RECORDS SHOWN below:

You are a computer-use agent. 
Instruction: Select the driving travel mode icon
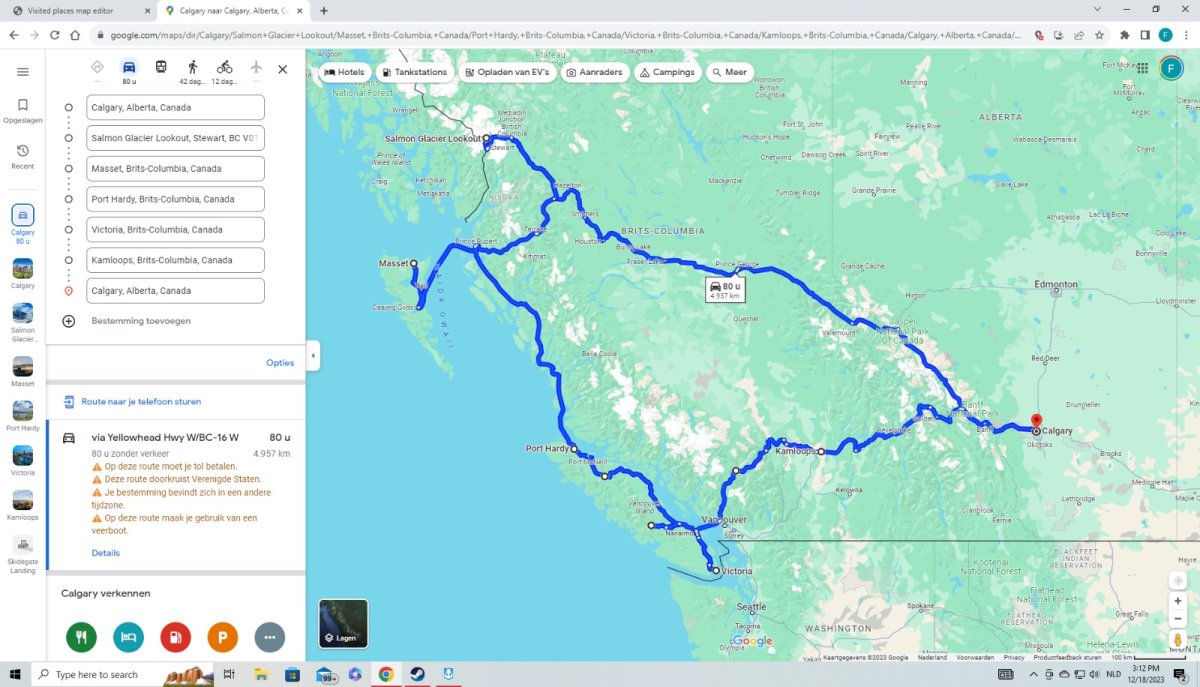point(129,68)
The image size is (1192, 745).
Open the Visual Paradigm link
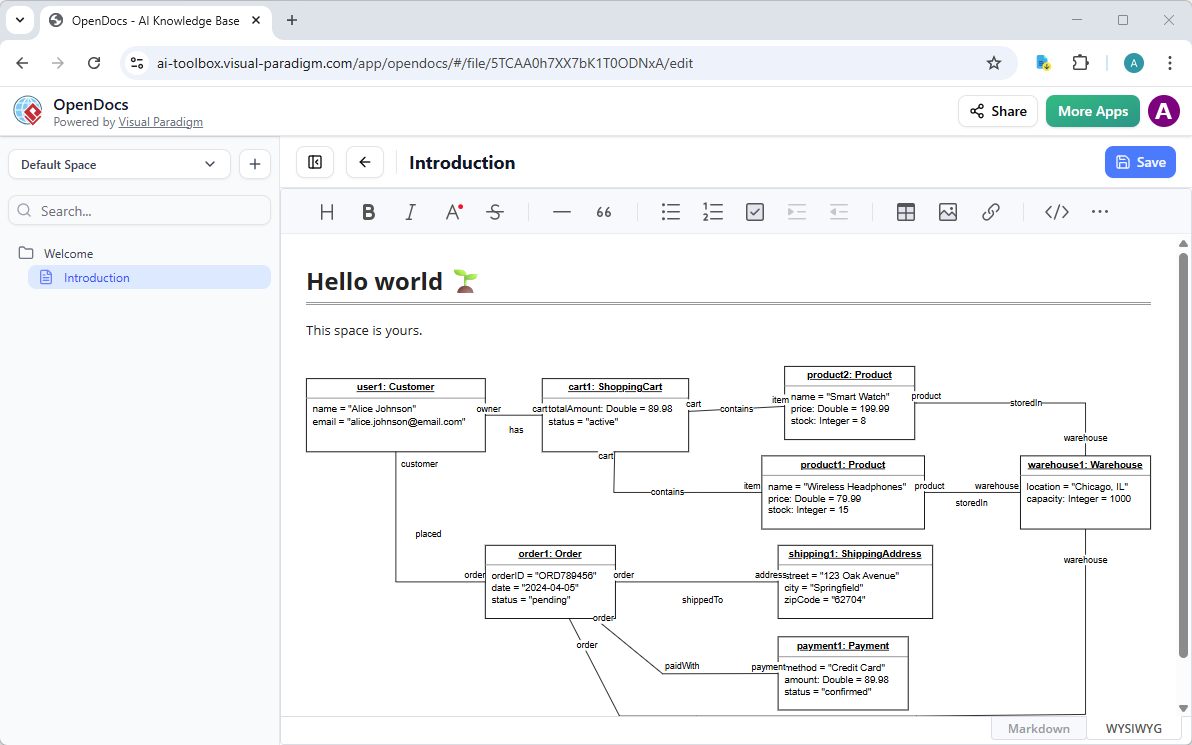pos(160,122)
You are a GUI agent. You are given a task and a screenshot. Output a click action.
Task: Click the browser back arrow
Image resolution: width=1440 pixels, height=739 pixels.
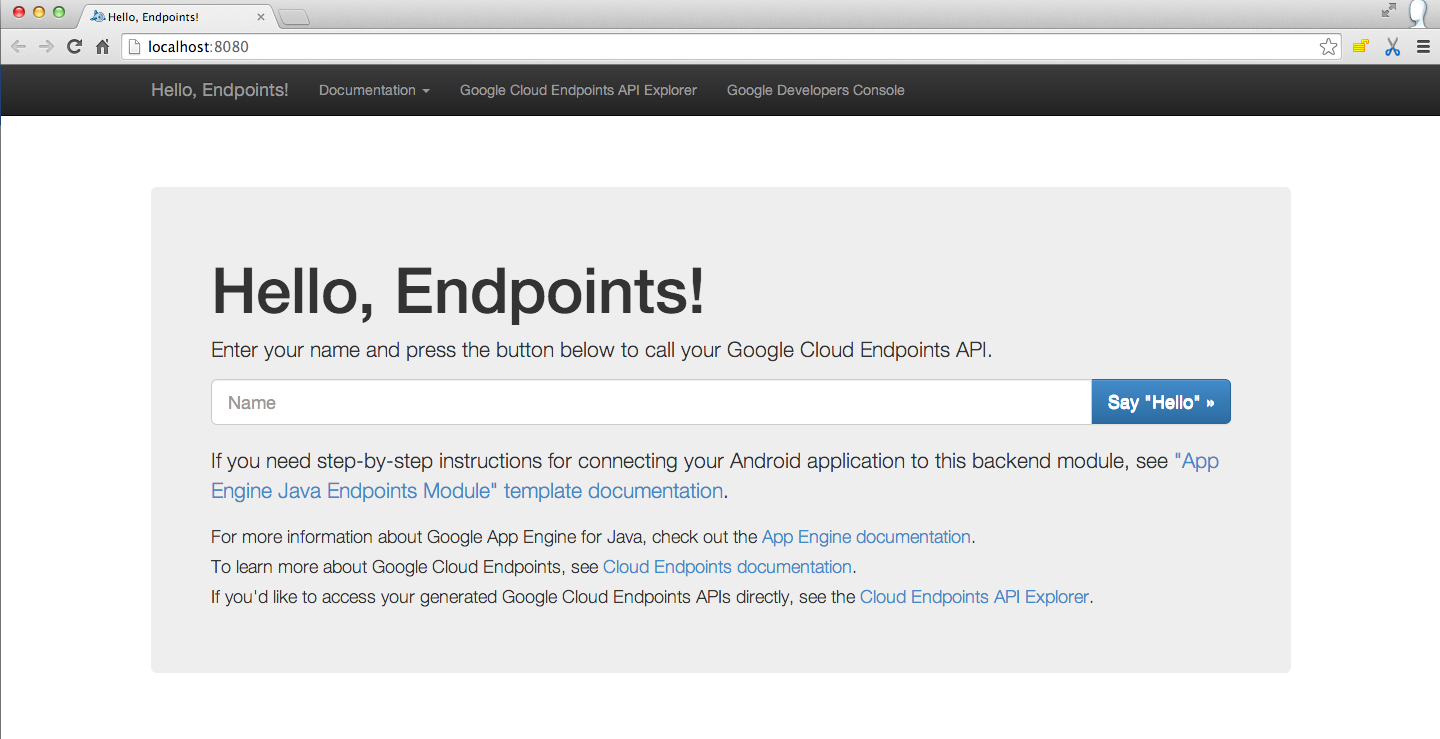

End of RECORDS SHOWN.

*TASK DIRECTIONS*
Repeat the records above exactly, omitting every picture.

*OUTPUT BELOW*
You are a computer-use agent. 
Instruction: Select the driving travel mode icon
point(129,68)
The image size is (1192, 745).
Open the Visual Paradigm link
pos(160,122)
You are a GUI agent. You are given a task and a screenshot. Output a click action.
Task: Click the browser back arrow
Image resolution: width=1440 pixels, height=739 pixels.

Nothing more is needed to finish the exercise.